“If you don’t practice, you end up in a rock band.”

— Drum great Buddy Rich

In fact, actor/drummer Miles Teller, who plays the young drummer Andrew Neiman in Damien Chazelle’s throbbing, pounding drama, actually played drums in a rock band, and for this film had to learn to play jazz drums, an entirely different discipline. Isn’t it funny what you can learn at the movies? We also learn that J.K. Simmons, the papa in “Juno,” the comedic, tough police chief in “The Closer,” can do just about anything.

Young Miles Alexander Teller is not only a good actor, but an exciting musician. For his performance in the film “The Spectacular Now,” he won the Dramatic Special Jury Award for Acting at the 2013 Sundance Film Festival.

Jonathan Kimble Simmons is as familiar a face to American television audiences as the NBC logo. He is known for his roles as Dr. Emil Skoda on the NBC series “Law & Order,” neo-Nazi Vernon Schillinger on the HBO prison drama series “Oz.” If his voice sounds familiar, maybe it’s because he’s the voice of the yellow M&M on that product’s commercials. You probably also recognize him from his role as the wacky professor on Farmers Insurance commercials.

In “Whiplash,” Simmons plays Terence Fletcher, a skin-headed sadistic, muscular, musical drill sergeant who lives in black jeans and a tight gym rat’s black tee shirts. Fletcher lulls our souls in our first meeting, with smiles and gentle soft patter, and then, as though he has just swallowed a Mr. Hyde pill, suddenly turns into a feral monster just escaped from a cage somewhere, pressing his face into the trembling students, almost slobbering like the alien monster in “Alien.” It’s a danse macabre, brilliantly and powerfully delivered.

Fletcher runs his class as though it’s a Czarian Russian academy set apart from reality. We never know if this is the academy’s rule, for but one brief moment with a woman at the start, we never see another teacher, classroom or administrator.

The powerful artistic troika of Director Chazelle, art director Hunter Brown, and certainly the art of cinematographer Sharone Meir, gives us Fletcher’s class room, a dark windowless music room down a series of long, dimly lit mahogany halls that might well be a set in perdition, with tones of Jean Paul Sartre’s dark play “No Exit.”

With only a couple of scenes of Neiman’s outside life with his father (a misused Paul Reiser) and a girlfriend, (a touching Melissa Benoist-Marley Rose from “Glee”) and two concert competitions, most of the drama is submerged in this claustrophobic catacomb.

“Whiplash” is a smart, edgy independent film played out on a small canvas. But fueled by two central strong talents, it grows larger before our eyes, growing from a sketch to a passionate pas de deux, an operatic battle of wits between a gifted student and his sadistic master teacher. Imagine the great 1948 “The Red Shoes,” with red drumsticks, and you’re close.
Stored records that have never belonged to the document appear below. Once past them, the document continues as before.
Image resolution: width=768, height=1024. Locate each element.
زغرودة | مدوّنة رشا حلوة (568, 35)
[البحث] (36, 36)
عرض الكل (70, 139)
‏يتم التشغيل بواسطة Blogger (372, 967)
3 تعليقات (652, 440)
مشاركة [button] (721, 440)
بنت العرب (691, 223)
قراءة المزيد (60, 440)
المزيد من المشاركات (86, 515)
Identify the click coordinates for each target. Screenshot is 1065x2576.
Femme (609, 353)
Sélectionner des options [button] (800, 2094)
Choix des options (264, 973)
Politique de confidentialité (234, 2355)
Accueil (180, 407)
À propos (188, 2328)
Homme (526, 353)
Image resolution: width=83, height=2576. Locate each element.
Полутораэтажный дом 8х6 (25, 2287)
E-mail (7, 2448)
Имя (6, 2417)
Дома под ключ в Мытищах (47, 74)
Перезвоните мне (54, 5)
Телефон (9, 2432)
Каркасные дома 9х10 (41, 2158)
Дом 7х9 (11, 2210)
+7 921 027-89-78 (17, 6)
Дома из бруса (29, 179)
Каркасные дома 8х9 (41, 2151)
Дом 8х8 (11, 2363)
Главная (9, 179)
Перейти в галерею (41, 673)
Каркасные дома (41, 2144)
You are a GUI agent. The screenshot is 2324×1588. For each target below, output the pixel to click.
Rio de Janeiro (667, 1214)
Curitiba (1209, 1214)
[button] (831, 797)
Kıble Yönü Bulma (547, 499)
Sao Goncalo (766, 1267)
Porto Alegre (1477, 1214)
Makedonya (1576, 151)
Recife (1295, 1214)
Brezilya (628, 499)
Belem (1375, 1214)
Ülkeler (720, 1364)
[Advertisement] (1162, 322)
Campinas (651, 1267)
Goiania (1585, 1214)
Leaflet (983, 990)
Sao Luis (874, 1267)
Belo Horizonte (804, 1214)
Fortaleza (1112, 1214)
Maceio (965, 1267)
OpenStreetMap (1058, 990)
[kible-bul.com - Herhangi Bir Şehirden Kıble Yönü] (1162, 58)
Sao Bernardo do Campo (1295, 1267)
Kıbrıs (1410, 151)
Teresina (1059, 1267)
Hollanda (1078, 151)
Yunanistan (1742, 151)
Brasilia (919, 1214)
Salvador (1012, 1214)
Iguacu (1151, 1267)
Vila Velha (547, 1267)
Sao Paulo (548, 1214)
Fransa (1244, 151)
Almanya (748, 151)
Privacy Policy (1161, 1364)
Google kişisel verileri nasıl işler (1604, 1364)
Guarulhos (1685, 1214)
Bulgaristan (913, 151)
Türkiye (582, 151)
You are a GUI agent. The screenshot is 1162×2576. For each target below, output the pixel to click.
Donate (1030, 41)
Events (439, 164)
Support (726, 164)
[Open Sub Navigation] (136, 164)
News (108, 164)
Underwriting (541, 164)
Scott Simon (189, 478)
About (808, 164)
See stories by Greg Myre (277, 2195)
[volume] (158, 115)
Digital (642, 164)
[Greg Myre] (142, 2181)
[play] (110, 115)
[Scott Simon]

Set in a top fictionalized music school, probably based on Boston’s Berklee College of Music or New York’s Juilliard, the drama begins in the classroom with master teacher Fletcher putting his top class of prospective jazz musicians, including the naive but fiercely ambitious young Andrew Neiman, though blood and sweat drills, literally, as we soon see, real blood and sweat.

Fletcher, when in full rant, angered by the tiniest mistakes, or even a cough or missed beat, leashes ugly, racist, homophobic and sexist remarks at his cowering students. He pits one against the other, the strong against the weak, constantly offering and withdrawing cherished first chair positions in almost comic musical chair routines. He throws furniture and instruments at their heads, until all, including we are trembling.

The highlight of the film is the final competition at Carnegie Hall when everything, for Neiman and all, is at stake. The entree is Duke Ellington’s “Caravan.” Hold your breath, nothing can prepare you for the drum solo.

Simmons’ performance is a reminder that underneath every comic performer, there is an actor, and with Simmons, that’s a capital A.

Miles Teller is a for-sure comer and if not here, how about a Buddy Rich bio? As for the other students, there are a few gems which gives credence to an old Hollywood adage: “If the stars are great, it’s the stars. If the small parts are great, it’s the director.” Watch the Oscar list for this one.

J.P. Devine is a former stage and screen actor.